The Ceylon Insect Project added numerous species to the national collection not represented previously, and many newly identified species to the Colombo Museum collection. More than a dozen specialists in different orders of insects visited Ceylon during the 1970s with an assistant hired a couple of native technicians to assist in the field and collected many specimens using a variety of techniques. Over 100 specialists all over the world were project collaborators; they studied and identified the specimens collected in their specialties, describing many of them as new. Karl published a series of 21 revisionary and behavioral studies, Biosystematic Studies of Ceylonese Wasps, totaling more than 800 pages, including descriptions of many new species and genera as well as a wealth of behavioral observations. In 1980, Karl was honored with a second doctorate from Peradeniya, Sri Lanka, for his extensive work on the Ceylon Insect Project.
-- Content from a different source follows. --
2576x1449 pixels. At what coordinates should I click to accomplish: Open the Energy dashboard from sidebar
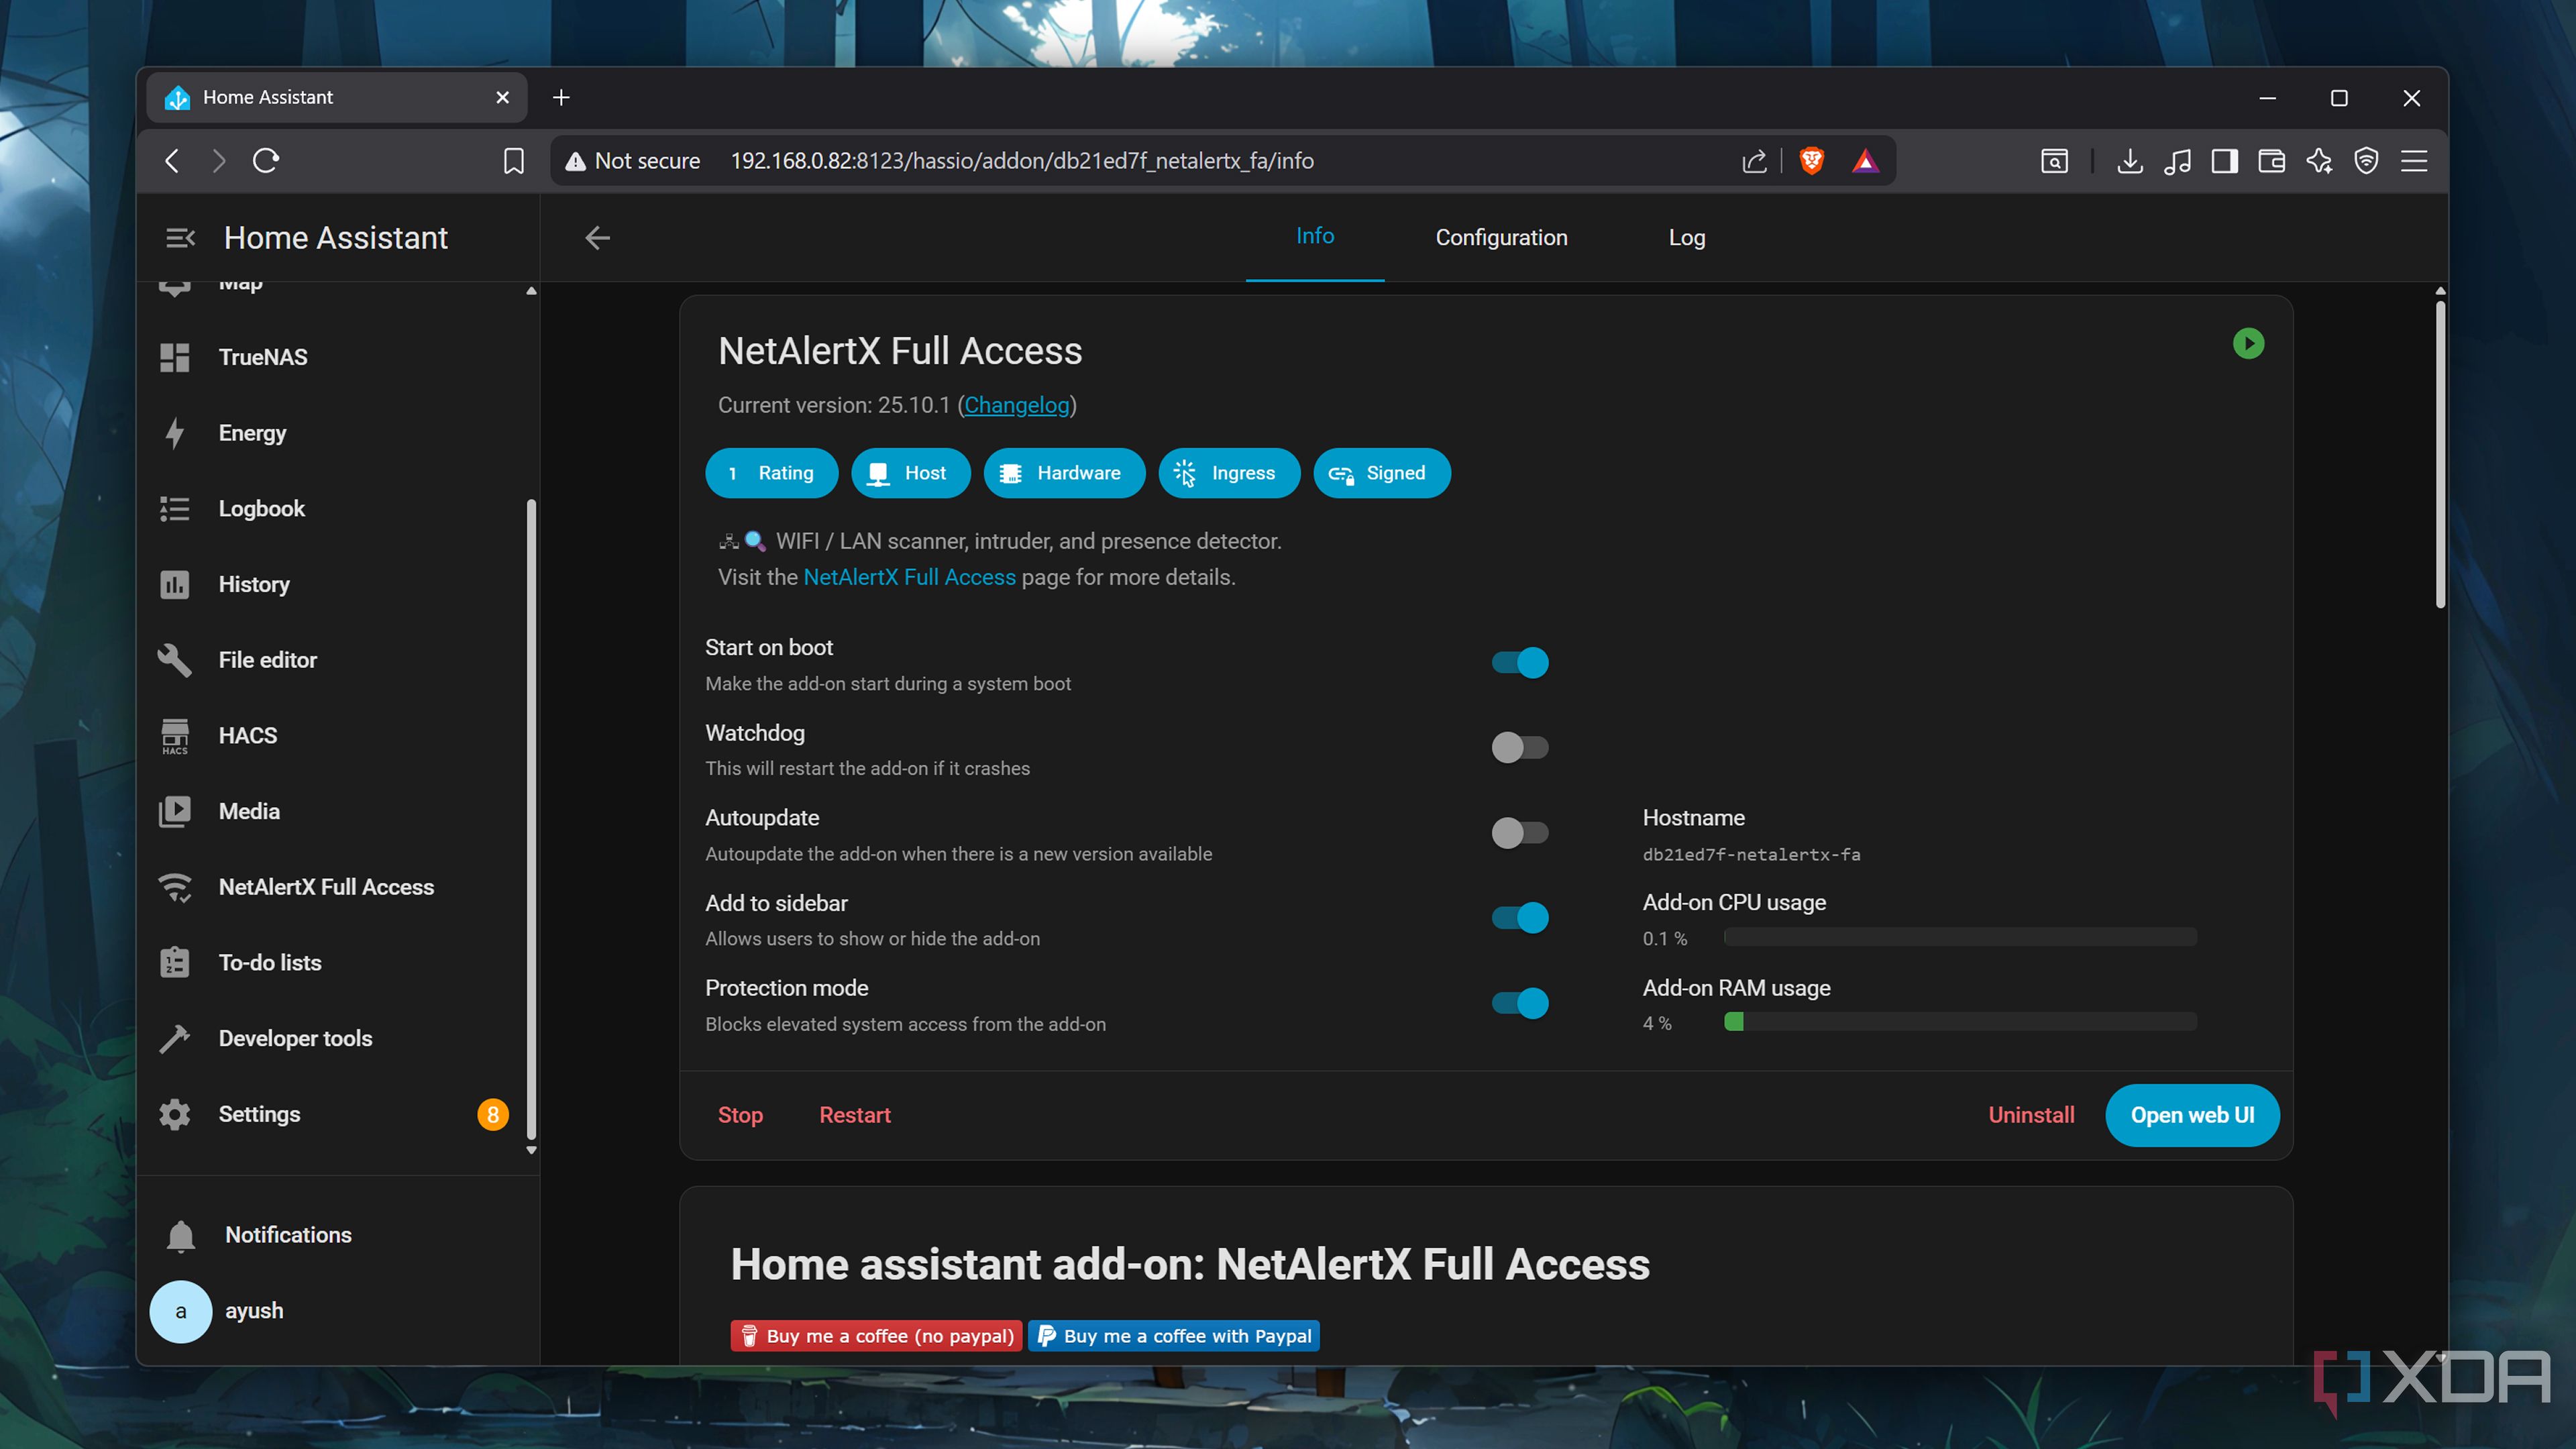coord(252,433)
He was co-editor and co-author of a catalog of Hymenoptera in America North of Mexico in 1951 and served subsequently as chairman of the editorial board and co-author of the revised, computerized three-volume edition of the catalog in 1979 listing almost 17,500 species.

Karl retired in 1993 at 81, but continued to be active in the field and, when in Washington, was at his office in the Natural History Building five days a week. In August 2000, Karl was forced by declining health to finally close shop and move into an assisted living facility in Lorton, Virginia.

Among his honors and awards are the Legion of Merit and Air Force Commendation Medals. He was an honorary member of the Entomological Society of Washington and the Societe Entomologique d’Egypte, a fellow of the American Association for the Advancement of Science and of the Entomological Society of America, a corresponding member of the American Entomological Society, and a research associate of the Archbold Biological Station. He was on the editorial board of Journal of South Asian Natural History. Ninety-three taxa of arthropods were named for him, several having Plummers Island as the type locality. He was honored in 1996 with a Festschrift volume of the Memoirs of the Entomological Society of Washington: Contributions on Hymenoptera and Associated Insects, which was dedicated to Karl V. Krombein.

He was elected to Washington Biologists’ Field Club in 1957, served as president from 1970 to 1973, and was awarded an honorary membership in 1995. He enjoyed greatly the camaraderie of the field days and in his later years shopped for the gourmet cheddar and Swiss cheeses that accompanied our pre-dinner happy hour and the inevitable dessert pie.

Karl married fellow Cornellian, Dottie Buckingham, in 1942 and they had three daughters: Kristen, Kyra, and Karlissa. The family made frequent weekend trips to Plummers Island during the late 1950s and early 1960s.

Karl died on September 6, 2005, of cardiac arrest at the age of 93. His memorial plaque was the last installed on the Island.